Sumário: Introdução. 1. As dimensões dos direitos humanos 2. A reconstrução dos direitos humanos 3. Os direitos humanos na Constituição Federal de 1988. Considerações finais. Referências bibliográficas.


INTRODUÇÃO

O processo de constitucionalização dos direitos humanos é extremamente importante no que se refere à concretização dos direitos fundamentais no Brasil. Entretanto, o estudo deste fenômeno somente foi possível a partir da contextualização histórica e conceitual do surgimento dos direitos humanos na órbita internacional.

Para tanto, os fundamentos teóricos dos direitos humanos foram abordados no intuito de sedimentar o assunto. Dessa forma, conceituaram-se as dimensões de direitos levando-se em conta o contexto histórico e político, bem como as necessidades da população que ensejaram a evolução da proteção legal.

Nesse passo, a questão da reafirmação dos valores dos direitos humanos foi abordada uma vez que a positivação legal não foi suficiente para proteger a vida e a dignidade do ser humano.

O método utilizado foi o dedutivo, com as considerações particulares baseadas em argumentos gerais, como também se utilizou o método indutivo, quando da análise de decisões de casos concretos pelos tribunais. O material empregado na elaboração do trabalho foi jurisprudência, artigos, material bibliográfico, legislação, sites da Internet.


1.    AS DIMENSÕES DOS DIREITOS HUMANOS

Para entender como se deu a constitucionalização dos direitos humanos, isto é, sua incorporação à Constituição, é preciso fazer uma contextualização histórica e conceitual do surgimento dos mesmos.

De acordo com o doutrinador Ingo Wolfgang Sarlet (2010, p. 41) a “Magna Charta Libertatum” ou “Magna Carta de João Sem-Terra”, elaborada na Inglaterra no século XIII, é o principal documento encontrado para o estudo da positivação de direitos, mesmo que adstritos ao clero e a nobreza, como bem aventado por Fábio Konder Comparato (2008, p. 80):

O sentido inovador do documento consistiu, justamente, no fato de a declaração régia reconhecer que os direitos próprios dos dois estamentos livres – a nobreza e o clero – existiam independentemente do consentimento do monarca, e não podiam, por conseguinte, ser modificados por ele.

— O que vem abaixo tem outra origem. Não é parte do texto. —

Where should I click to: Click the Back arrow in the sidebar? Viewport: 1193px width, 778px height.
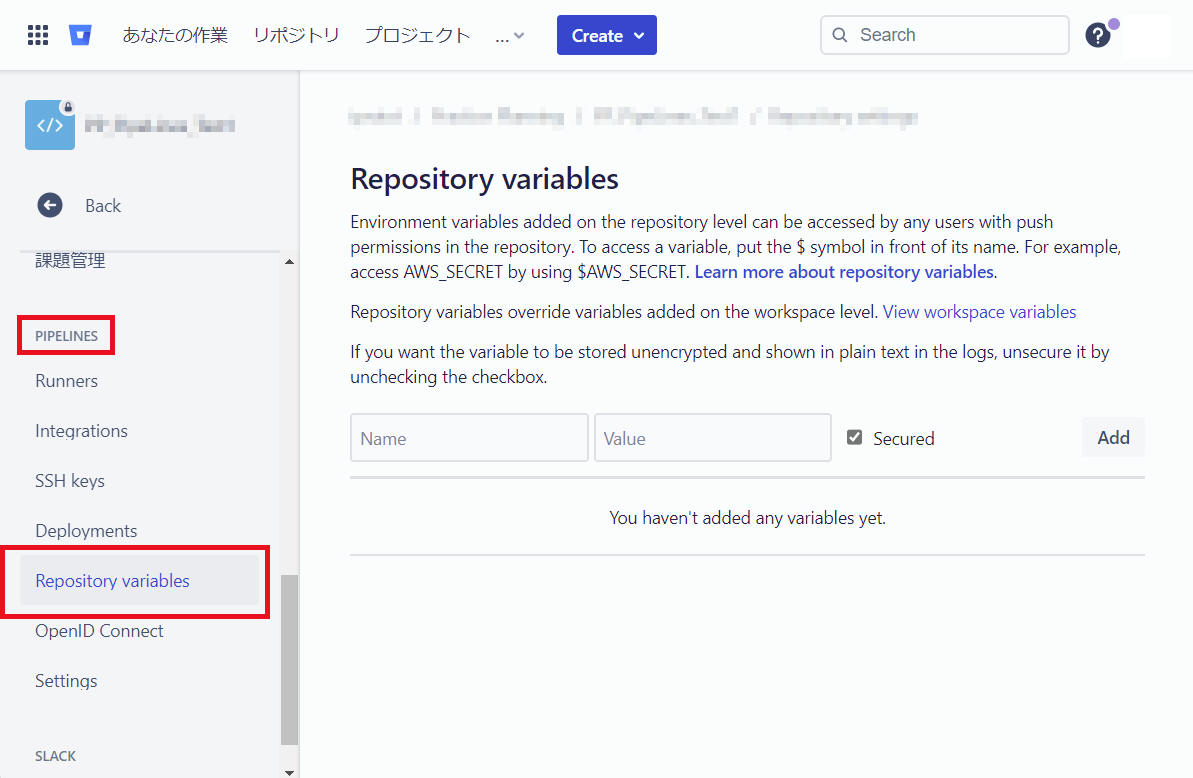(49, 205)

A “Magna Carta” promulgou direitos subjetivos aos governados tais como o “habeas corpus”, o devido processo legal e o direito de propriedade. Por conseguinte, importantes declarações de direitos foram formuladas, notadamente a “Petition of Rights” (1628), o “Habeas Corpus Act” (1679), e o “Bill of Rights” (1689) (COMPARATO, 2008, p. 81-83).

Todavia, de acordo com Sarlet (2010, p. 43) a origem dos direitos humanos não pode ser atribuída à positivação de direitos nestes documentos ingleses, por não traduzirem o atual sentido dos direitos fundamentais. O fato é que em tais declarações os direitos e as liberdades careciam da supremacia e da estabilidade necessárias para vincular o Parlamento.

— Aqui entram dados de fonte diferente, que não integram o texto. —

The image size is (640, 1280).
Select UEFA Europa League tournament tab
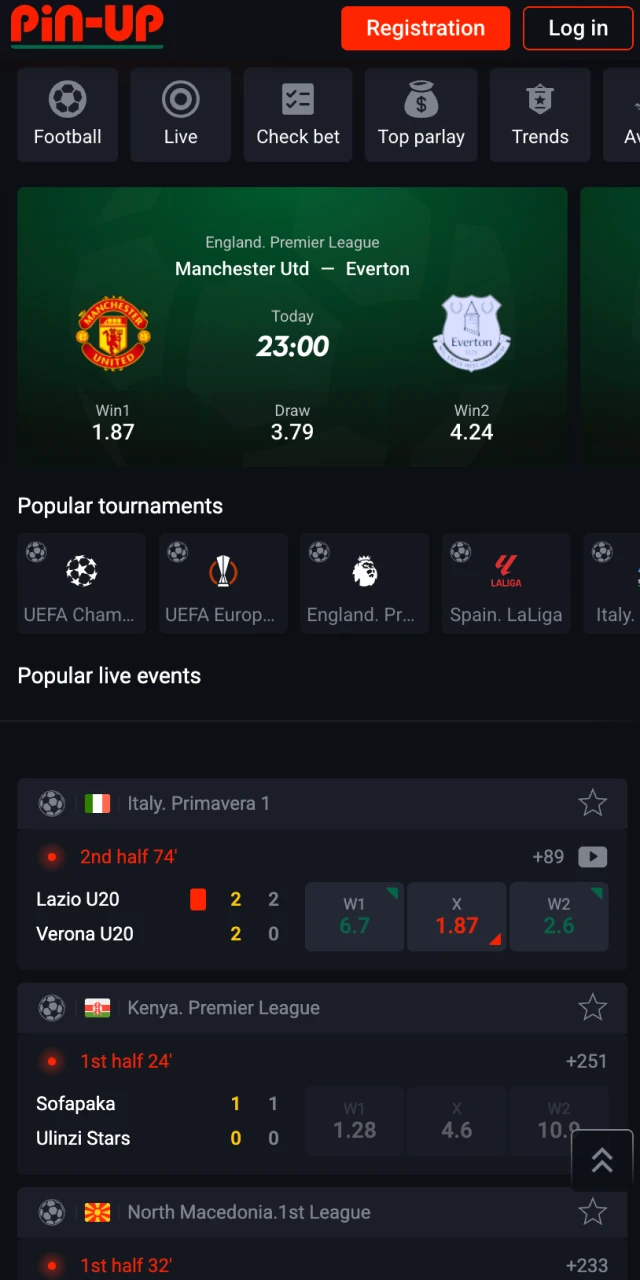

Dessa forma, o marco inicial do surgimento dos direitos humanos deu-se com as lutas da classe burguesa pela queda do absolutismo monárquico representado pela nobreza. Nesse sentido, para Norberto Bobbio (2004, p. 24) a positivação dos direitos humanos advém da formação do Estado Moderno:

No plano histórico sustento que a afirmação dos direitos do homem deriva de uma radical mudança de perspectiva, característica da formação do Estado moderno, na representação da relação política, ou seja, na relação Estado/cidadão ou soberano/súdito: relação que é encarada, cada vez mais, do ponto de vista dos direitos dos cidadãos não mais súditos, e não do ponto de vista do direito do soberano, em correspondência com a visão individualista da sociedade […].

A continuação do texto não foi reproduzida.